La metodología se basa en el encuentro, la escucha activa y el aprendizaje mutuo. No se trata únicamente de hablar sobre drogas, delito o consumo, sino de mirar las consecuencias desde distintos lugares y reconocer los puntos comunes que existen en ambas trayectorias.
Historias distintas, aprendizajes compartidos
A lo largo de las ediciones realizadas, el proyecto ha mostrado que ambos colectivos comparten más elementos de los que inicialmente imaginan. Entre ellos, dificultades en la toma de decisiones, tendencia a desplazar responsabilidades, falta de conciencia inicial sobre el daño causado y experiencias de sufrimiento asociadas a las drogas.
Los testimonios recogidos reflejan cambios importantes en la forma de entender la propia historia y la de las demás personas. Para algunas personas internas, el programa ha supuesto tomar conciencia del impacto real del tráfico de drogas. Para algunas personas en tratamiento, ha permitido mirar a las personas privadas de libertad desde una perspectiva menos estereotipada.
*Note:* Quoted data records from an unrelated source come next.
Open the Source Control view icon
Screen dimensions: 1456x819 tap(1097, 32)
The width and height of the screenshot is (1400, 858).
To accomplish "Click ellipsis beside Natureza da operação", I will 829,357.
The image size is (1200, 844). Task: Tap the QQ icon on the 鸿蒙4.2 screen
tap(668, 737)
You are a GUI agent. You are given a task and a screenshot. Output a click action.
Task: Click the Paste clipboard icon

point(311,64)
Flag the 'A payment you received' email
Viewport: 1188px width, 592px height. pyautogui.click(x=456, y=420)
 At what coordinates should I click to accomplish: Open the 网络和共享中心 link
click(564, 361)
En ambos casos, aparecen motivaciones comunes: recuperar la salud, reconstruir vínculos familiares, dejar atrás la droga y encontrar un proyecto de vida más estable.
“La droga destruye desde cualquier lado del espejo”
La frase “La droga destruye desde cualquier lado del espejo” resume el sentido profundo de esta experiencia. El proyecto muestra que las consecuencias de las drogas no se limitan a una sola posición o trayectoria, sino que afectan a todas las personas implicadas, sus familias y sus comunidades.
Más allá de las diferencias entre consumo, tráfico, tratamiento o prisión, la iniciativa pone el foco en la posibilidad de cambio. Desde la empatía, la responsabilidad y el acompañamiento profesional, es posible generar nuevas lecturas de la propia historia y avanzar hacia procesos de recuperación más sólidos.
Con la continuidad de “Un espejo, dos reflejos”, la Fundación Salud y Comunidad reafirma su compromiso con la prevención de recaídas, la reducción de la reincidencia y la promoción de itinerarios reales de reinserción social para personas vinculadas al consumo problemático de drogas y al ámbito penitenciario.